Clémence Bectarte, Anwältin der drei Nebenklägerinnen, begrüßte den "Erfolg eines zehnjährigen Rechtsstreits" für ihre Mandantinnen. Diese hätten "den Mut, die Entschlossenheit gehabt, vor der Justiz auszusagen, obwohl sie wussten, dass nur einer ihrer zahlreichen Peiniger am Ende dieses Gerichtsverfahrens verurteilt werden würde".
"Sexuelle Gewalt war ein entscheidender Schritt in der Politik der Vernichtung der Jesiden", sagte die Prozessvertreterin des Innenministeriums, Sophie Havard. Essid sei "kein Vordenker der Vernichtungspolitik" gewesen, habe daran aber "aktiv teilgenommen", betonte sie. Essid sei ein "zutiefst gewalttätiger Mann, entschlossen, die Menschlichkeit seiner Opfer zu brechen", und "ein Mann, der den Völkermord verkörpert".
Es war das erste Verfahren in Frankreich im Zusammenhang mit den IS-Verbrechen gegen die Jesiden. Mehrere weitere werden vorbereitet. In den vergangenen Jahren waren in Europa mehrere IS-Mitglieder wegen des Völkermords an den Jesiden verurteilt worden, erstmals 2021 in Deutschland, im vergangenen Jahr auch in Schweden und Belgien. Ende 2025 wurde eine IS-Rückkehrerin in Koblenz wegen Versklavung einer Jesidin zu achteinhalb Jahren Haft verurteilt.
Der 1984 in Toulouse geborene Essid hatte sich Anfang der 2000er Jahre radikalisiert. Er stand unter anderem mit den Dschihadisten Fabien und Jean-Michel Clain in Kontakt, die französischsprachige Propaganda für den IS machten und die Anschläge in Paris vom 13. November 2015 für den IS reklamierten.
Essid war bereits 2009 in Frankreich wegen Mitgliedschaft in einer terroristischen Vereinigung zu fünf Jahren Haft verurteilt worden, davon eines auf Bewährung. 2014 soll er sich in Syrien dem IS angeschlossen haben.
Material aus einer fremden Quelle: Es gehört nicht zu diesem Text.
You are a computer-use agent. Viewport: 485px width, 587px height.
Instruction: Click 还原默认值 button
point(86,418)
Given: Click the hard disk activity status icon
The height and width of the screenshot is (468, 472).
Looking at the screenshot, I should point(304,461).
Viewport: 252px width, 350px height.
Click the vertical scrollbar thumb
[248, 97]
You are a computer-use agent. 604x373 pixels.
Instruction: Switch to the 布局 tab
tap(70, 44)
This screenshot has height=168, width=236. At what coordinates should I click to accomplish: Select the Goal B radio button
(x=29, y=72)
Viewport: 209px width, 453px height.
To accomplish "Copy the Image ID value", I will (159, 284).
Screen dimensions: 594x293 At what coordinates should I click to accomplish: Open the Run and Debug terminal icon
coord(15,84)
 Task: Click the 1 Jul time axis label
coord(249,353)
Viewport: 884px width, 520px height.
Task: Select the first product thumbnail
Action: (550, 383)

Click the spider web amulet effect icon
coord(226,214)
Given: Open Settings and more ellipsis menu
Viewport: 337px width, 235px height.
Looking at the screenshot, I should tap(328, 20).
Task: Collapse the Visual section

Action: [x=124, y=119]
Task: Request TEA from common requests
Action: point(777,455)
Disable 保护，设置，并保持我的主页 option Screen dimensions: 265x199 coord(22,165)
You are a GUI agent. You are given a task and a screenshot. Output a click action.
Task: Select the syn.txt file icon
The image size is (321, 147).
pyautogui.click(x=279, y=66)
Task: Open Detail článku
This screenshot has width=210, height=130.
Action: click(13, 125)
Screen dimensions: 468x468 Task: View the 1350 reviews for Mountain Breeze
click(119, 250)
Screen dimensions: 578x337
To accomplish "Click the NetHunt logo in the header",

Er ist unter anderem in einem Propagandavideo zu sehen, in dem er seinen zwölf Jahre alten Stiefsohn auffordert, eine palästinensische Geisel durch einen Kopfschuss zu töten.
Essid soll 2018 unter ungeklärten Umständen ums Leben gekommen sein. Havard verwies vor Gericht darauf, dass es bezüglich seines Todes "Schattenzonen" gebe. Während des Prozesses hatte Essids als Zeugin geladene Ehefrau Zweifel an seinem Tod geäußert. Aus diesem Grund erhielt das Gericht bei der Urteilsverkündung den Haftbefehl gegen Essid aufrecht. Die Ehefrau ist seit ihrer Rückkehr nach Frankreich inhaftiert.
Der IS hatte 2014 das Sindschar-Gebirge im Nordirak erobert, wo die Minderheit der Jesiden seit Jahrhunderten lebt. Die Dschihadisten zwangen jesidische Frauen und Mädchen in die Sklaverei, rekrutierten Jungen als Kindersoldaten und töteten tausende Männer.
Der Bundestag erkannte die Gewalttaten gegen die Jesiden im Irak 2023 als Völkermord an. In Deutschland leben rund 250.000 Menschen mit jesidischen Wurzeln, es ist die größte jesidische Diaspora in Europa.